Nature Doesn't Architect for Scale and Neither Should You

A persistent feature of science-fiction and fantastical stories from King Kong to Godzilla, to recent films like Rampage is the animal that is suddenly made much larger. Of course in real life it doesn’t quite work this way [1]. For every animal there is an approximately correct size - not optimal, since even within a species there are variations, but most convenient. A large change in size inevitably carries with it a change in form. The reasons for this are rooted in physics and materials science. Let’s consider a more human example from the classic pulp sci-fi movie “Attack of the 50 Foot Woman”. At 50 feet tall the protagonist is roughly ten times taller than a typical person, but is also ten times wider and thicker, so their weight would be one thousand times greater than their normal size. Unfortunately for Nancy Archer (the titular 50-foot Woman) the cross-section of each leg bone is only one hundred times greater, so her legs have to support ten times more mass per unit area than they currently do. Human thigh-bones break under about ten times human weight, so Nancy would break her legs with each step she took. Even humans which are not fantastically large but merely unusually so, for example those who suffer from gigantism, often have multiple health problems arising from the added strain on the skeletal and circulatory system.
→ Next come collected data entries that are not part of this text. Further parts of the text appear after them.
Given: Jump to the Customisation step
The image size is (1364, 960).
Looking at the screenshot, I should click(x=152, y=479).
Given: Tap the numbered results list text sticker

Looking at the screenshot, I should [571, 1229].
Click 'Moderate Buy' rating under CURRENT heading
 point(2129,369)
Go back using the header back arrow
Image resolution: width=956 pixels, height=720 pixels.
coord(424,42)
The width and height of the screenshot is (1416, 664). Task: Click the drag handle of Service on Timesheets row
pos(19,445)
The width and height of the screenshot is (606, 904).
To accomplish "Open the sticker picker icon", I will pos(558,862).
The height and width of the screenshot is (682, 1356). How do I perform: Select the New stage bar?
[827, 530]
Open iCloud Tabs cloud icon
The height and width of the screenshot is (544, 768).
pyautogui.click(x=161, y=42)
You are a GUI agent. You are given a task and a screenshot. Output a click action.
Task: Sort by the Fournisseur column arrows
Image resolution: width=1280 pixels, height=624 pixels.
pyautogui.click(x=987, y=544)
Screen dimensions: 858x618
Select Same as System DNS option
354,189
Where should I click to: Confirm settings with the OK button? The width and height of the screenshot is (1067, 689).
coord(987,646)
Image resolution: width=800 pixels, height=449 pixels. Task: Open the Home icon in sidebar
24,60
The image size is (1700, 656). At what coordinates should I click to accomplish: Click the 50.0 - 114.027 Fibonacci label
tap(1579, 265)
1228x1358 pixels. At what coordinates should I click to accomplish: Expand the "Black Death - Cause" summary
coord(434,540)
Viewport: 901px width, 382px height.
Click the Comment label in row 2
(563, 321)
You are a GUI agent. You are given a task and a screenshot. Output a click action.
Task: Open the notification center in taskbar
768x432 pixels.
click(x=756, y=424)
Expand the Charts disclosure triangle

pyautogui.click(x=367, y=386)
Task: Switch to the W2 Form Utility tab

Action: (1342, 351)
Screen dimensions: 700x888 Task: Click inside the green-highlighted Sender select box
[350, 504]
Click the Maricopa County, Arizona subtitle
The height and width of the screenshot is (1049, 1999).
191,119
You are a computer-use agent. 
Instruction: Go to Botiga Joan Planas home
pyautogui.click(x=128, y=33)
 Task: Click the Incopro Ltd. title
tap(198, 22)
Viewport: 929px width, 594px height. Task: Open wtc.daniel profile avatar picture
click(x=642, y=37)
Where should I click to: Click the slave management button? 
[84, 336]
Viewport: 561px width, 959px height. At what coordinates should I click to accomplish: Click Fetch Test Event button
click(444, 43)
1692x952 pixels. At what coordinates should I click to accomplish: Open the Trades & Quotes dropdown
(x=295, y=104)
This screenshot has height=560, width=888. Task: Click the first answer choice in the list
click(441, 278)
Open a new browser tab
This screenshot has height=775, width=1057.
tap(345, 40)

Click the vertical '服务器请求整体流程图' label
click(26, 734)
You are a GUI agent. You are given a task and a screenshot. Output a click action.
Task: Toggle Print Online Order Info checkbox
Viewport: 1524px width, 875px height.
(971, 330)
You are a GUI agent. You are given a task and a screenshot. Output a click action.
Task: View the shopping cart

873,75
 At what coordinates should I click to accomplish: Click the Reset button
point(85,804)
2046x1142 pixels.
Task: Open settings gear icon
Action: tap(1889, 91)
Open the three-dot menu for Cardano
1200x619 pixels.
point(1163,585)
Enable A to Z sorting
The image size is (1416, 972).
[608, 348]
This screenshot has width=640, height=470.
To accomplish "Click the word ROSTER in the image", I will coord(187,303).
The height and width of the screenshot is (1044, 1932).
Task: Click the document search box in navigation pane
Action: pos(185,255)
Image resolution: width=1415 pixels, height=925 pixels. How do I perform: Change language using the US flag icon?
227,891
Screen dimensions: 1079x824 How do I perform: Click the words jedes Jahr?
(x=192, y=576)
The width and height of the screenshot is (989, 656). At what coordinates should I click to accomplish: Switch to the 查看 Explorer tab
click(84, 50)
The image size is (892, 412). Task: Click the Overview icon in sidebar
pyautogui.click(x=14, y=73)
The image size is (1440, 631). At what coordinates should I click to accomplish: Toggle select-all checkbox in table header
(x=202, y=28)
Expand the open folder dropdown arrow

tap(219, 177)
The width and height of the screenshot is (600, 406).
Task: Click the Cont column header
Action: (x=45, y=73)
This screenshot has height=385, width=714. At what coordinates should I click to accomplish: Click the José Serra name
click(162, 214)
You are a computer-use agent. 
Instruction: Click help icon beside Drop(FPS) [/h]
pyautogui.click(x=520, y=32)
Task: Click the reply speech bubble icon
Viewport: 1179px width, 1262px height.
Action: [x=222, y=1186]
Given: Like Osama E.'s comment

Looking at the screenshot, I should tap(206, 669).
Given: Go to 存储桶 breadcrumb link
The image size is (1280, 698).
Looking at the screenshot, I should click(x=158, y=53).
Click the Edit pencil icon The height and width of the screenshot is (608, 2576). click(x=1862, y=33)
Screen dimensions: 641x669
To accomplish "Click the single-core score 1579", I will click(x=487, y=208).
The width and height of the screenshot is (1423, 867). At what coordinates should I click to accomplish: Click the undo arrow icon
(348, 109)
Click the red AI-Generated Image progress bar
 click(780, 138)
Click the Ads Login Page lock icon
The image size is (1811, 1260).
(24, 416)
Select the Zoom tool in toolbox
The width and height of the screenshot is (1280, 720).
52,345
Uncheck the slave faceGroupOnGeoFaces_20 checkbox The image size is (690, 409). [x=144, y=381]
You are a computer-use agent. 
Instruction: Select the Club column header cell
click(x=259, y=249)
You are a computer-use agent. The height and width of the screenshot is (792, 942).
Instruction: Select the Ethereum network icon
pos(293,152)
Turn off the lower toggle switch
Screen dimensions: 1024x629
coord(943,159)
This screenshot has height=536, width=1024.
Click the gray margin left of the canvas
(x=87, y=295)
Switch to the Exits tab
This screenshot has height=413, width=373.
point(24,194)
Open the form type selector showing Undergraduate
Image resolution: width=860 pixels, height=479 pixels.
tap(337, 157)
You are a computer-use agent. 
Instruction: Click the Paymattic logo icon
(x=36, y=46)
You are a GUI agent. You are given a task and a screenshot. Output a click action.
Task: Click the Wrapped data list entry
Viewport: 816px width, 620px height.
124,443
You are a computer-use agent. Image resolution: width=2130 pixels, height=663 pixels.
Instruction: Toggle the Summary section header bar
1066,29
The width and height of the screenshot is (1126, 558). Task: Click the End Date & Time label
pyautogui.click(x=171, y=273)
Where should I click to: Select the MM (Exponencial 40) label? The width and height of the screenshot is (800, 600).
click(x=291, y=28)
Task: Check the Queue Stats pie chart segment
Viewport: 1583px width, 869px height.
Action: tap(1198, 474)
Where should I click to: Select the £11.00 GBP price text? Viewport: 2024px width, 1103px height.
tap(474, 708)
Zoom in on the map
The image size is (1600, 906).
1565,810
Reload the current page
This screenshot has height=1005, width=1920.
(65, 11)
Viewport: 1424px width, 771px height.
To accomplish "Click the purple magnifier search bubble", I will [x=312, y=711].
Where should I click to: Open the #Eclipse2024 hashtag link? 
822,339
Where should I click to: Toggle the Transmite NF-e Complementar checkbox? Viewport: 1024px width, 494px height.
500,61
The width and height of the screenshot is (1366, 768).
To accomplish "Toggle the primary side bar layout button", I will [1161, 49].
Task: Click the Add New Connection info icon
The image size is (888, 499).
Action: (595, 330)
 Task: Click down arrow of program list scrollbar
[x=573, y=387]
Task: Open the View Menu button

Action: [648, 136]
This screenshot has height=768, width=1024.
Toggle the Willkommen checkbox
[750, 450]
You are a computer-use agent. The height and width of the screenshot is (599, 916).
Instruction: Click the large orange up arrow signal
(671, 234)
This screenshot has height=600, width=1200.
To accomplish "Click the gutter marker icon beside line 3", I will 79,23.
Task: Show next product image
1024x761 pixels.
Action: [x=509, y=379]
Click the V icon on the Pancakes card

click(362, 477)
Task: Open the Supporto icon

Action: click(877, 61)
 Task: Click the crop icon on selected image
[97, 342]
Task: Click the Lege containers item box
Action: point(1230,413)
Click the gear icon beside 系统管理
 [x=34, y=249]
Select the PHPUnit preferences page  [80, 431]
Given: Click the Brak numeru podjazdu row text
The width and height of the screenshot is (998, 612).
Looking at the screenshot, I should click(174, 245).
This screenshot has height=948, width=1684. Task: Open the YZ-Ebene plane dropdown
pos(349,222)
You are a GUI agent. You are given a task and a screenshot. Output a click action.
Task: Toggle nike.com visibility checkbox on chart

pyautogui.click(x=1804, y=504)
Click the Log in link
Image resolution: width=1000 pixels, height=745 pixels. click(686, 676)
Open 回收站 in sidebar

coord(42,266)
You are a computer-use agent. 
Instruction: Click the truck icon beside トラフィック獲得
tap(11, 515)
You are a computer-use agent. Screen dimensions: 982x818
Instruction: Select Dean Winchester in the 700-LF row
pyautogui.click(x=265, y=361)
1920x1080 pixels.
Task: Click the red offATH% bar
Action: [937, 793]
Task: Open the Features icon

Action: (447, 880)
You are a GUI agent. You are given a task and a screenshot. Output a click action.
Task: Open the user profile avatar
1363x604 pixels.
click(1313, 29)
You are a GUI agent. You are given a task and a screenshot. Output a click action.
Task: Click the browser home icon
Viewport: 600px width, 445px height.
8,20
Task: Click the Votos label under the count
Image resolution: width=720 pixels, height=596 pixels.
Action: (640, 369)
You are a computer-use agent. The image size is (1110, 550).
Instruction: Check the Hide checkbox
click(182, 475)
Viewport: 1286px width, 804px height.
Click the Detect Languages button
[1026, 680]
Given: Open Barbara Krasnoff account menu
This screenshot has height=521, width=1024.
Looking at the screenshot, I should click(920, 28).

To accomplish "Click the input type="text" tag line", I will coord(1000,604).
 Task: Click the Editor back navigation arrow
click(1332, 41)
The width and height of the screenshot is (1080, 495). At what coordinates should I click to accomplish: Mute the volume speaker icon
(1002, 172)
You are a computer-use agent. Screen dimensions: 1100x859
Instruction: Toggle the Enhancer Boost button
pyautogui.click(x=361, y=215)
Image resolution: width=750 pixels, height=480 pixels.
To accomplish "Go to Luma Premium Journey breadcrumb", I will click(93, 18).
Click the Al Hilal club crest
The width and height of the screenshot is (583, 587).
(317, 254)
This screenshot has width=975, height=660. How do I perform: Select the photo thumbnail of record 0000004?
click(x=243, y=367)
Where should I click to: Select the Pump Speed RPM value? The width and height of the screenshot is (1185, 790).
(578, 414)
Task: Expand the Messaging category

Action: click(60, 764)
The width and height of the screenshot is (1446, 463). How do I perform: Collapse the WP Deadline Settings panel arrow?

Attack of the 50ft Woman Movie Poster

Different forces affect animals in different ways depending on their size. Insects which weigh very little have no fear of gravity. They can fall almost any distance without danger, and cling upside down with relative ease. A mouse can fall from a tall building and walk away from it, whereas a rat is killed and a human is killed and unrecognizably broken. This is because air resistance is proportional to the surface area of a moving body. A ten-fold reduction in size results in a thousand-fold reduction in weight, but only a hundred-fold reduction in surface area. This mass-to-surface-area relationship acts in the opposite way with respect to keeping warm, and favours larger animals. Warm-blooded animals at rest lose roughly the same amount of heat from a unit area of skin (with some adjustment for insulation like fat and fur). To provide this heat they need to eat, so it is not surprising that warm-blooded animals eat in proportion to their surface area, not their mass. A mouse must eat about a quarter of its body-weight in food every day, most of which goes to keeping it warm. Cold climates favour large and well-insulated animals like bears, seals and walruses.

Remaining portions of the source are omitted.